TASK TO COMPLETE –
Each entry below needs to be retyped exactly as given.

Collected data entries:
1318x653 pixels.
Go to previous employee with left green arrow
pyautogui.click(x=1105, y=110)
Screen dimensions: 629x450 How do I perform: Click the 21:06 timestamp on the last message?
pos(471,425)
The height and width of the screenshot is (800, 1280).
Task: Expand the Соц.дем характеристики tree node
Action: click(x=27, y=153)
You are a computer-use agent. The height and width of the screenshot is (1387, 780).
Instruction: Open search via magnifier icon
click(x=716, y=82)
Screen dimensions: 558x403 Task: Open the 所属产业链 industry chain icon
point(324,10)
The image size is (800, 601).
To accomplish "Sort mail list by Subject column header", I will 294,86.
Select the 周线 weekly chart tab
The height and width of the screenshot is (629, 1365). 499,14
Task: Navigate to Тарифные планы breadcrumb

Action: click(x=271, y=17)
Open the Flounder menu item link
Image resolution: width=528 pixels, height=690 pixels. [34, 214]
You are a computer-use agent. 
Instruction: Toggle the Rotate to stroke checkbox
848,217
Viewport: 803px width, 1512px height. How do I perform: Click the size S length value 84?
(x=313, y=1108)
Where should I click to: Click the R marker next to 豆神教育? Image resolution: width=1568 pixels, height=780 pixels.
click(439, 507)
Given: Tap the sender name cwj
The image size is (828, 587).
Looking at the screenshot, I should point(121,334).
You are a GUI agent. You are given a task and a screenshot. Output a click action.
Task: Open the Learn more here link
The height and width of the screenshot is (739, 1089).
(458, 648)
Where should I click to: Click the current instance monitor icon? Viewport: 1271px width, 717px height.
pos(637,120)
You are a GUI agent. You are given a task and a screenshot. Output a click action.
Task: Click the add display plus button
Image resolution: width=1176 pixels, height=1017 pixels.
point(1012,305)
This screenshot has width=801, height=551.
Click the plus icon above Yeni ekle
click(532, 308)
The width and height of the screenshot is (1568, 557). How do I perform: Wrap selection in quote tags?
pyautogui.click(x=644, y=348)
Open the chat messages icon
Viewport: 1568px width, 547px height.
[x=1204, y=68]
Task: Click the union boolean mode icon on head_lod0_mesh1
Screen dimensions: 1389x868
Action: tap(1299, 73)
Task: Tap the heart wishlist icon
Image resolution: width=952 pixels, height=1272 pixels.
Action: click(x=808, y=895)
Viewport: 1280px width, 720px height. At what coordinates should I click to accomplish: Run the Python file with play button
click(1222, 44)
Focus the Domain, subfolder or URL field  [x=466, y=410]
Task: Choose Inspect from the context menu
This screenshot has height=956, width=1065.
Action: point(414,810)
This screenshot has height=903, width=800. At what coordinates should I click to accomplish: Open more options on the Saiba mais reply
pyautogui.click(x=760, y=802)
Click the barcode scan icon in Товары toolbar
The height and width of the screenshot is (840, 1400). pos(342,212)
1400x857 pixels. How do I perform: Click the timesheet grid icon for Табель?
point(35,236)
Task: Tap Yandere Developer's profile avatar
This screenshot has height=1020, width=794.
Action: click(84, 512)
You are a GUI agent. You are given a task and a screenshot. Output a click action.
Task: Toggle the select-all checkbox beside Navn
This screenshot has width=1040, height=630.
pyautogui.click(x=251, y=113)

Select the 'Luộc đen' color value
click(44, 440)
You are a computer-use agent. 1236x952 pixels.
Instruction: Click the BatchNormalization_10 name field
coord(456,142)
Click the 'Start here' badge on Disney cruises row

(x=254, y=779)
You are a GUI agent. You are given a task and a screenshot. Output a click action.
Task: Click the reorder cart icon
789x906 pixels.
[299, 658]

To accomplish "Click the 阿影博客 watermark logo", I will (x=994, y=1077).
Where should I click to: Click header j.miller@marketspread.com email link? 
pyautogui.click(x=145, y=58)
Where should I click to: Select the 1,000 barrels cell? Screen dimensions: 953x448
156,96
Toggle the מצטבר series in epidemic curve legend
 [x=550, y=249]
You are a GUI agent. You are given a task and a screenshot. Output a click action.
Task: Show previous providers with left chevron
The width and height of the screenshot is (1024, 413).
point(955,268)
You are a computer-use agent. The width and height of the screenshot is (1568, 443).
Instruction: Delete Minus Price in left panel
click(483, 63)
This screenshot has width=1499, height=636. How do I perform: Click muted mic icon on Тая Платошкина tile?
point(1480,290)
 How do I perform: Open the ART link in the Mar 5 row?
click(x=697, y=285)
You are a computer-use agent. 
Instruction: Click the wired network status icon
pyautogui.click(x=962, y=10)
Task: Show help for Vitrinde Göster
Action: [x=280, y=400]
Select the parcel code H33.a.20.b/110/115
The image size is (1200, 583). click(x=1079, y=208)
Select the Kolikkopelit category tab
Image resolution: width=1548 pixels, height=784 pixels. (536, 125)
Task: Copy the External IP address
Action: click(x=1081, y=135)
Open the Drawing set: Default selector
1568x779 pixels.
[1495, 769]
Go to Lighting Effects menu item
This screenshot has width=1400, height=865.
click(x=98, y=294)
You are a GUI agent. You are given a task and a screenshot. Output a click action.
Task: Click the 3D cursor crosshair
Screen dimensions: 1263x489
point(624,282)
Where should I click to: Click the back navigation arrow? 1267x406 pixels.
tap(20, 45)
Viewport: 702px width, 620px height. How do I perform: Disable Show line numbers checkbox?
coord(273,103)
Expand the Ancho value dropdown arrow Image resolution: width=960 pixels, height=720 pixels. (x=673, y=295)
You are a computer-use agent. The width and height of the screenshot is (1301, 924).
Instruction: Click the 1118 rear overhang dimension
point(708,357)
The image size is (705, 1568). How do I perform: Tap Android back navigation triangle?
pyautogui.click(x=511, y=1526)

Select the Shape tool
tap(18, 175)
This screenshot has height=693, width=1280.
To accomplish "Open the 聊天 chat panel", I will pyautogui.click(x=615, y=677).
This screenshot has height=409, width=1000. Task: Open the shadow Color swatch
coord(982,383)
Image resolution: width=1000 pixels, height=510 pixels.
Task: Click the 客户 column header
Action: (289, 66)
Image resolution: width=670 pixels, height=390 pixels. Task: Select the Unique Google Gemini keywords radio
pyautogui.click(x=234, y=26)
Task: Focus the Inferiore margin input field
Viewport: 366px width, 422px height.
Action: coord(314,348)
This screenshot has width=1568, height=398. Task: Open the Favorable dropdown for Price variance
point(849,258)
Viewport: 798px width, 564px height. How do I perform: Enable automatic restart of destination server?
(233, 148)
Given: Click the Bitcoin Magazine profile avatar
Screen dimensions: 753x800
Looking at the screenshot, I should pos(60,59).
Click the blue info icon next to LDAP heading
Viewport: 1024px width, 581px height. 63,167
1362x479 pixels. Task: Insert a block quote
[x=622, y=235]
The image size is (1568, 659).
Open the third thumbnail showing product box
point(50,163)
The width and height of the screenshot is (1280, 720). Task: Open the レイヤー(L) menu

TASK ANSWER –
1318x653 pixels.
Go to previous employee with left green arrow
pyautogui.click(x=1105, y=110)
Screen dimensions: 629x450 How do I perform: Click the 21:06 timestamp on the last message?
pos(471,425)
The height and width of the screenshot is (800, 1280).
Task: Expand the Соц.дем характеристики tree node
Action: click(x=27, y=153)
You are a computer-use agent. The height and width of the screenshot is (1387, 780).
Instruction: Open search via magnifier icon
click(x=716, y=82)
Screen dimensions: 558x403 Task: Open the 所属产业链 industry chain icon
point(324,10)
The image size is (800, 601).
To accomplish "Sort mail list by Subject column header", I will 294,86.
Select the 周线 weekly chart tab
The height and width of the screenshot is (629, 1365). 499,14
Task: Navigate to Тарифные планы breadcrumb

Action: click(x=271, y=17)
Open the Flounder menu item link
Image resolution: width=528 pixels, height=690 pixels. [34, 214]
You are a computer-use agent. 
Instruction: Toggle the Rotate to stroke checkbox
848,217
Viewport: 803px width, 1512px height. How do I perform: Click the size S length value 84?
(x=313, y=1108)
Where should I click to: Click the R marker next to 豆神教育? Image resolution: width=1568 pixels, height=780 pixels.
click(439, 507)
Given: Tap the sender name cwj
The image size is (828, 587).
Looking at the screenshot, I should point(121,334).
You are a GUI agent. You are given a task and a screenshot. Output a click action.
Task: Open the Learn more here link
The height and width of the screenshot is (739, 1089).
(458, 648)
Where should I click to: Click the current instance monitor icon? Viewport: 1271px width, 717px height.
pos(637,120)
You are a GUI agent. You are given a task and a screenshot. Output a click action.
Task: Click the add display plus button
Image resolution: width=1176 pixels, height=1017 pixels.
point(1012,305)
This screenshot has width=801, height=551.
Click the plus icon above Yeni ekle
click(532, 308)
The width and height of the screenshot is (1568, 557). How do I perform: Wrap selection in quote tags?
pyautogui.click(x=644, y=348)
Open the chat messages icon
Viewport: 1568px width, 547px height.
[x=1204, y=68]
Task: Click the union boolean mode icon on head_lod0_mesh1
Screen dimensions: 1389x868
Action: tap(1299, 73)
Task: Tap the heart wishlist icon
Image resolution: width=952 pixels, height=1272 pixels.
Action: click(x=808, y=895)
Viewport: 1280px width, 720px height. At what coordinates should I click to accomplish: Run the Python file with play button
click(1222, 44)
Focus the Domain, subfolder or URL field  [x=466, y=410]
Task: Choose Inspect from the context menu
This screenshot has height=956, width=1065.
Action: point(414,810)
This screenshot has height=903, width=800. At what coordinates should I click to accomplish: Open more options on the Saiba mais reply
pyautogui.click(x=760, y=802)
Click the barcode scan icon in Товары toolbar
The height and width of the screenshot is (840, 1400). pos(342,212)
1400x857 pixels. How do I perform: Click the timesheet grid icon for Табель?
point(35,236)
Task: Tap Yandere Developer's profile avatar
This screenshot has height=1020, width=794.
Action: click(84, 512)
You are a GUI agent. You are given a task and a screenshot. Output a click action.
Task: Toggle the select-all checkbox beside Navn
This screenshot has width=1040, height=630.
pyautogui.click(x=251, y=113)

Select the 'Luộc đen' color value
click(44, 440)
You are a computer-use agent. 1236x952 pixels.
Instruction: Click the BatchNormalization_10 name field
coord(456,142)
Click the 'Start here' badge on Disney cruises row

(x=254, y=779)
You are a GUI agent. You are given a task and a screenshot. Output a click action.
Task: Click the reorder cart icon
789x906 pixels.
[299, 658]

To accomplish "Click the 阿影博客 watermark logo", I will (x=994, y=1077).
Where should I click to: Click header j.miller@marketspread.com email link? 
pyautogui.click(x=145, y=58)
Where should I click to: Select the 1,000 barrels cell? Screen dimensions: 953x448
156,96
Toggle the מצטבר series in epidemic curve legend
 [x=550, y=249]
You are a GUI agent. You are given a task and a screenshot. Output a click action.
Task: Show previous providers with left chevron
The width and height of the screenshot is (1024, 413).
point(955,268)
You are a computer-use agent. The width and height of the screenshot is (1568, 443).
Instruction: Delete Minus Price in left panel
click(483, 63)
This screenshot has width=1499, height=636. How do I perform: Click muted mic icon on Тая Платошкина tile?
point(1480,290)
 How do I perform: Open the ART link in the Mar 5 row?
click(x=697, y=285)
You are a computer-use agent. 
Instruction: Click the wired network status icon
pyautogui.click(x=962, y=10)
Task: Show help for Vitrinde Göster
Action: [x=280, y=400]
Select the parcel code H33.a.20.b/110/115
The image size is (1200, 583). click(x=1079, y=208)
Select the Kolikkopelit category tab
Image resolution: width=1548 pixels, height=784 pixels. (536, 125)
Task: Copy the External IP address
Action: click(x=1081, y=135)
Open the Drawing set: Default selector
1568x779 pixels.
[1495, 769]
Go to Lighting Effects menu item
This screenshot has width=1400, height=865.
click(x=98, y=294)
You are a GUI agent. You are given a task and a screenshot. Output a click action.
Task: Click the 3D cursor crosshair
Screen dimensions: 1263x489
point(624,282)
Where should I click to: Click the back navigation arrow? 1267x406 pixels.
tap(20, 45)
Viewport: 702px width, 620px height. How do I perform: Disable Show line numbers checkbox?
coord(273,103)
Expand the Ancho value dropdown arrow Image resolution: width=960 pixels, height=720 pixels. (x=673, y=295)
You are a computer-use agent. The width and height of the screenshot is (1301, 924).
Instruction: Click the 1118 rear overhang dimension
point(708,357)
The image size is (705, 1568). How do I perform: Tap Android back navigation triangle?
pyautogui.click(x=511, y=1526)

Select the Shape tool
tap(18, 175)
This screenshot has height=693, width=1280.
To accomplish "Open the 聊天 chat panel", I will pyautogui.click(x=615, y=677).
This screenshot has height=409, width=1000. Task: Open the shadow Color swatch
coord(982,383)
Image resolution: width=1000 pixels, height=510 pixels.
Task: Click the 客户 column header
Action: (289, 66)
Image resolution: width=670 pixels, height=390 pixels. Task: Select the Unique Google Gemini keywords radio
pyautogui.click(x=234, y=26)
Task: Focus the Inferiore margin input field
Viewport: 366px width, 422px height.
Action: coord(314,348)
This screenshot has width=1568, height=398. Task: Open the Favorable dropdown for Price variance
point(849,258)
Viewport: 798px width, 564px height. How do I perform: Enable automatic restart of destination server?
(233, 148)
Given: Click the Bitcoin Magazine profile avatar
Screen dimensions: 753x800
Looking at the screenshot, I should pos(60,59).
Click the blue info icon next to LDAP heading
Viewport: 1024px width, 581px height. 63,167
1362x479 pixels. Task: Insert a block quote
[x=622, y=235]
The image size is (1568, 659).
Open the third thumbnail showing product box
point(50,163)
The width and height of the screenshot is (1280, 720). Task: Open the レイヤー(L) menu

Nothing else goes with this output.